Last modified: Jan 12, 2026 By Alexander Williams
Scrape Multiple Pages with BeautifulSoup
Web scraping often requires data from more than one page. You need a method to navigate through many pages. This is called pagination handling.
BeautifulSoup is a great Python library for parsing HTML. But it needs help to move between pages. This guide will show you how to do it.
We will combine requests for fetching pages and BeautifulSoup for parsing. You will learn to build a scraper that loops through page links.
Understanding Pagination Patterns
First, identify how the website moves between pages. Look for "Next" buttons or page number links. Sometimes the URL changes with a query parameter.
Common patterns include `?page=2` or `/page/2/`. Your scraper must detect and follow these patterns. We will write code to find the next page link.

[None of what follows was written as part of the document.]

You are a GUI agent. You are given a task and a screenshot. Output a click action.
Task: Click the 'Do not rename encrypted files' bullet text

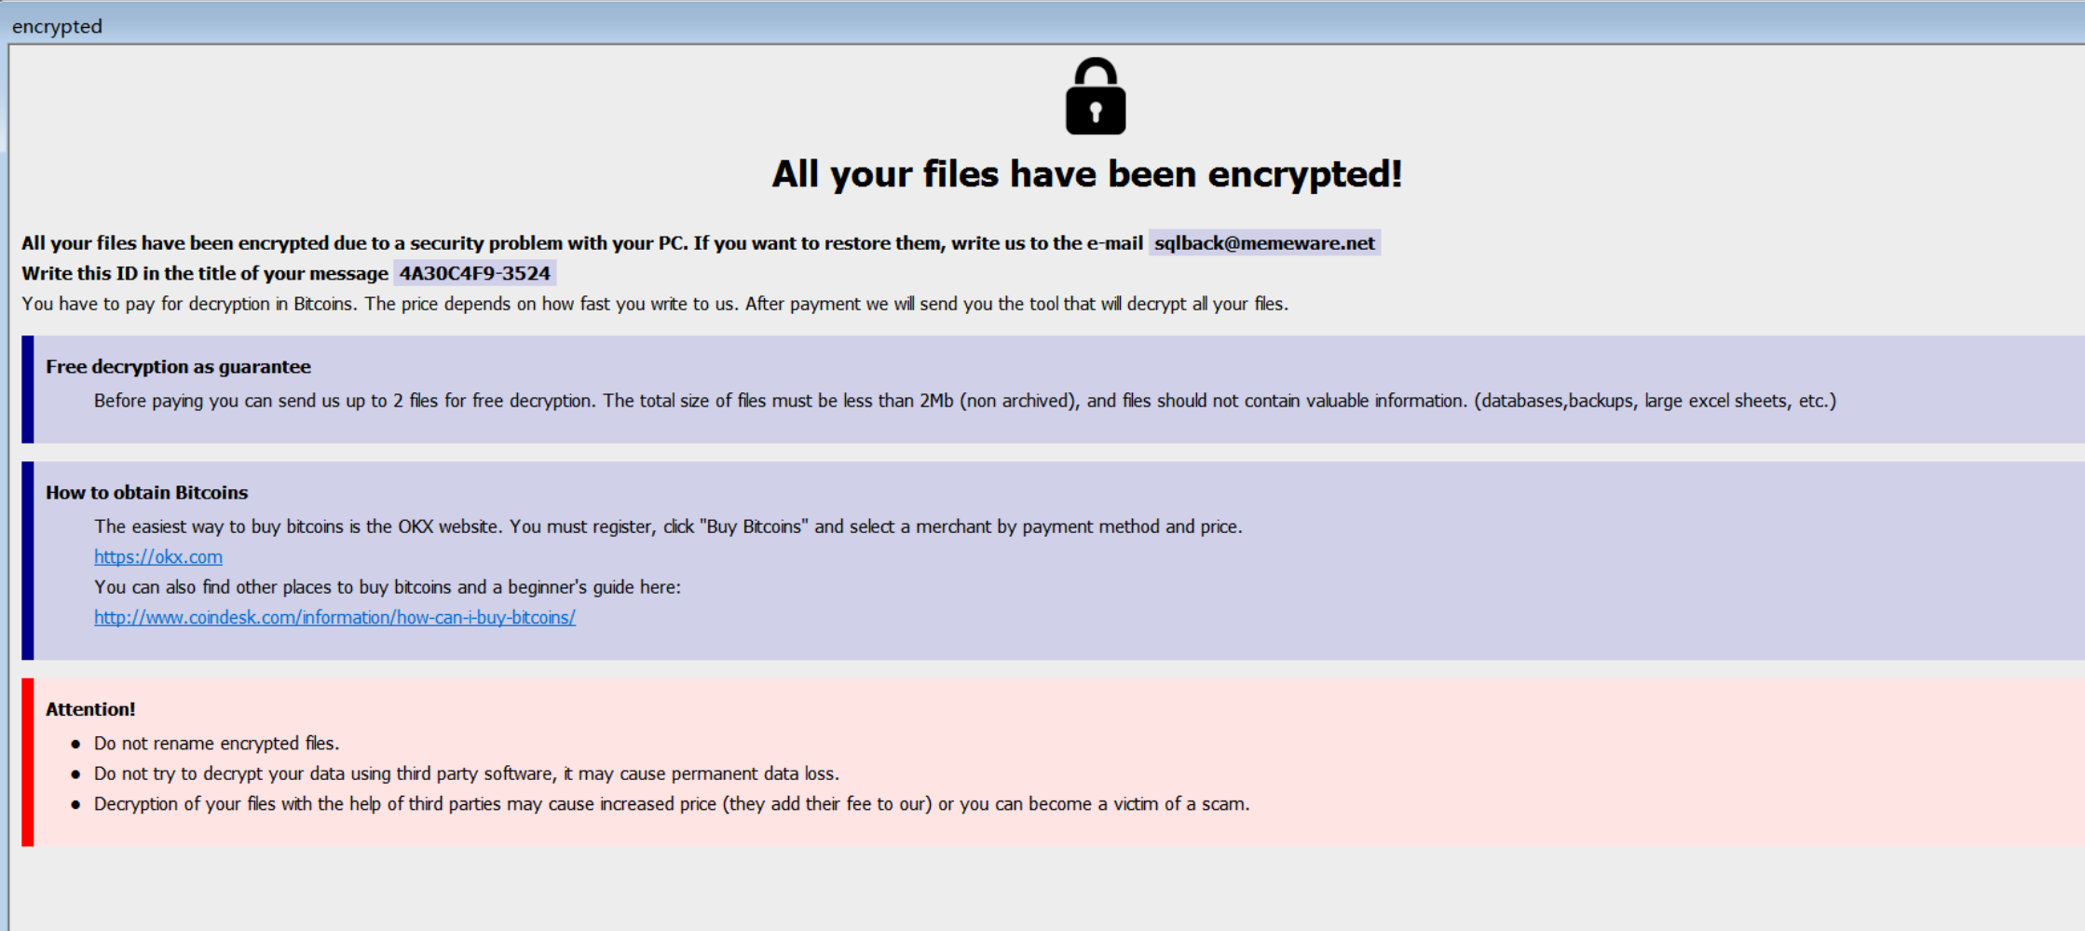(x=216, y=744)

Check the site's robots.txt file. Always respect the website's rules. Do not overload their servers with too many rapid requests.
Setting Up Your Scraper
Start by installing the necessary libraries. Use pip for installation. You need BeautifulSoup and requests.
pip install beautifulsoup4 requests
Now, import the libraries in your Python script. We will also import time for adding delays.
import requests
from bs4 import BeautifulSoup
import time
# Base URL of the site you want to scrape
base_url = "https://example-books.com/books?page="
Building the Page Loop
The core logic is a loop. It will request each page URL one by one. We must handle potential errors like missing pages.
Use a while loop or a for loop with a range. The choice depends on the pagination style. We will use a for loop for a known number of pages.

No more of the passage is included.